Many advisers spend a relatively small percentage of their time on investment training and analysis

The business of providing investment advice encompasses many different kinds of firms, from sole proprietorships to organizations with thousands of advisers.

No matter what your business looks like, there are plenty of practice management resources at your disposal. Surveys give you metrics against which to measure yourself, industry publications are full of tips on how to run your practice better, conferences offer speakers who provide motivation and techniques for improvement, and countless vendors have services that promise to help your firm thrive.

All are worthwhile. To be successful, you need to market your capabilities effectively, generate leads, gain new clients while providing service to current ones, manage operations (including ever-changing technology platforms), and train and reward employees. That’s a lot.

By that description, though, you may as well be making widgets. Many advisers spend a relatively small percentage of their time on investment training and analysis, a good portion of which entails listening to the purveyors of products.

What is the state of your “investment practice management”?

CORE PRINCIPLES

Start with investment beliefs — yours, your firm’s and those that are part of the personal and organizational brands that you’ve created and nurtured. Typically, gaps develop between those core principles and day-to-day investment decisions when the vision comes face to face with the realities of a complex investment world and client demands. Asset managers face a similar problem. As long as the numbers are going in the right direction, nobody seems to care, but when they start to weaken, the gaps become glaring, and relationships with clients can sour in a hurry.

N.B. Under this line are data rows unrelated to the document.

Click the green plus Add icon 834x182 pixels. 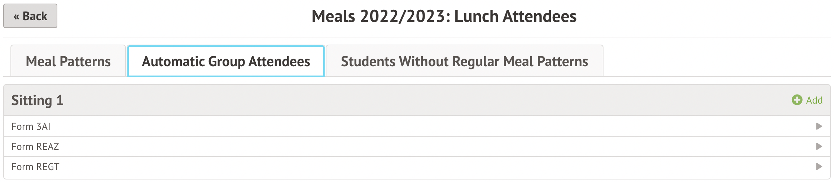796,100
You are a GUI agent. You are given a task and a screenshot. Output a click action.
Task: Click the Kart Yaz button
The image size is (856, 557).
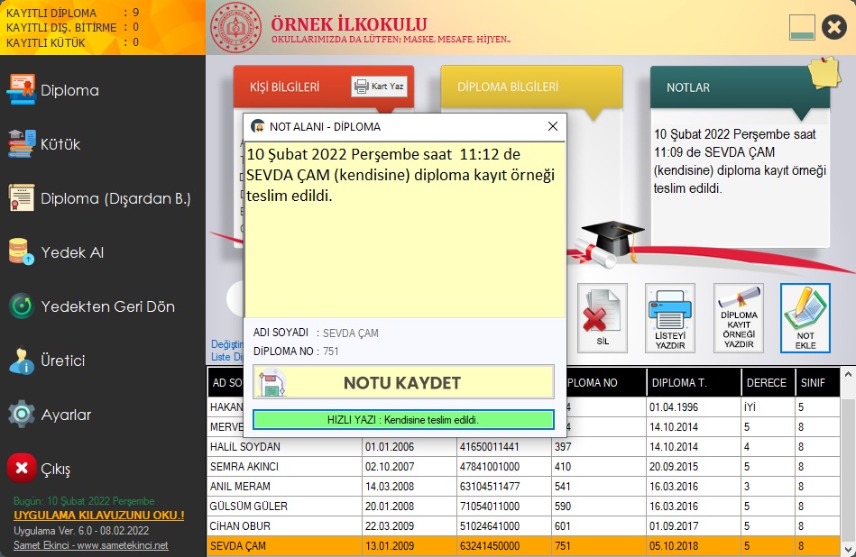click(380, 86)
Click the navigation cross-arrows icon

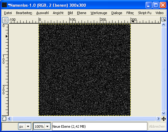[x=164, y=119]
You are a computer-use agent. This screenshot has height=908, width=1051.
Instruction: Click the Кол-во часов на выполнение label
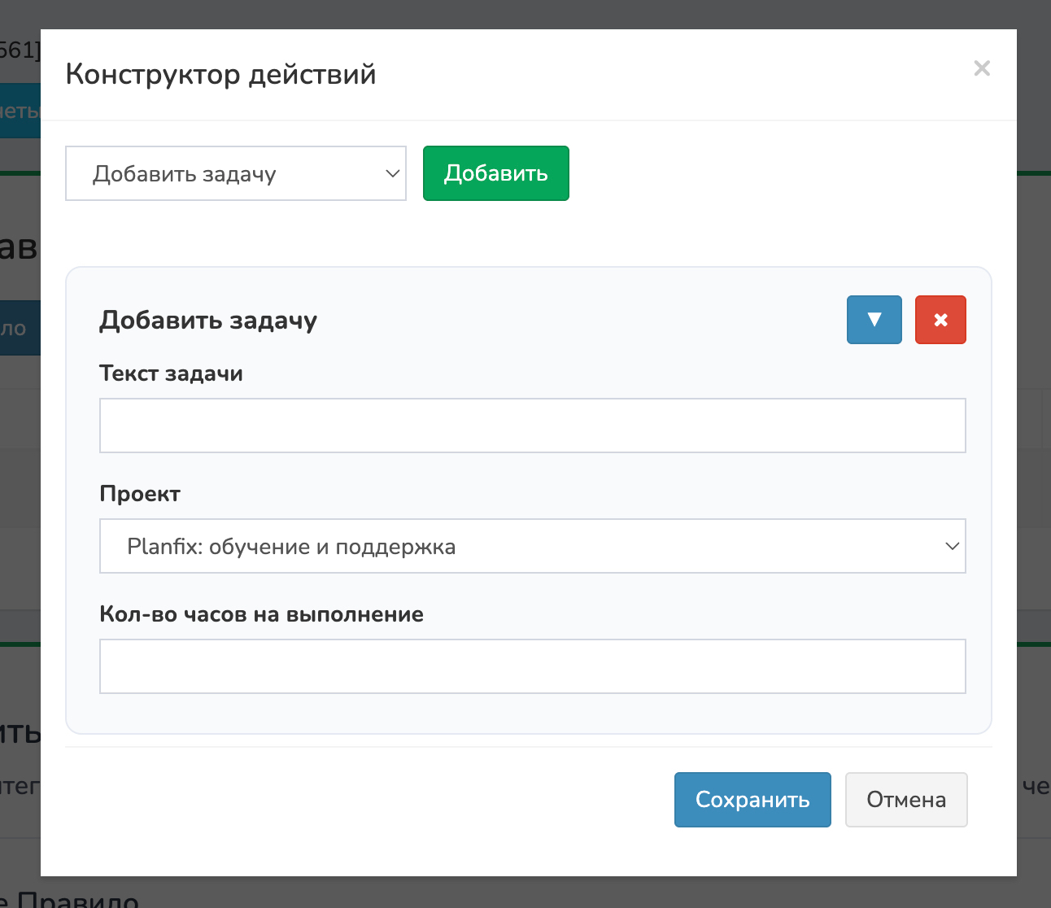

Generally, advisers are less exposed to performance risk than most investment professionals because they have avoided the benchmarking that is common in other parts of the industry. There often is no penalty for lagging performance as long as the client otherwise is content.

In that light, it is perhaps not surprising that the investment side of the advisory equation isn’t a prime focus. But will it stay that way? How will successful advisory practices address the investment side in the future? Answers vary by the type and size of firm, but there are some common themes.

Clients have an expectation of investment expertise when they walk through the door, yet advisers effectively outsource much of the work regarding investments, perhaps within the firm but often to outside providers. That can result in a backward-looking, plug-and-play approach when a reflective and anticipatory one is more conducive to excellence.

Outsourcing also requires due diligence. Trust and reputation are important, but they can be manufactured. An adviser relying on investment insights from someone else should understand that provider’s philosophy, process, and strengths and weaknesses. Past successes may indicate skill — or blind luck. You need to dig deep to find out which it is.

Do you have the resources and analytical structure to deal effectively with the range of investment issues that will come your way? With equity returns substandard in recent years and bond yields low, many advisers are turning to alternatives. As is always the case in the investment business, there will be plenty of supply to meet demand. But where will you find the insight required to make decisions? Self-reporting by advisers shows many to be unprepared to add the value their clients expect.

SEA CHANGES

Similarly, have you thought about the myriad ways in which the landscape will change when the 30-year bull market in bonds ends? Sure, you can compute the prospective returns on various classes of bonds using potential scenarios for Treasury yields, credit spreads and the like. But there will be broader effects. Are they on your radar screen?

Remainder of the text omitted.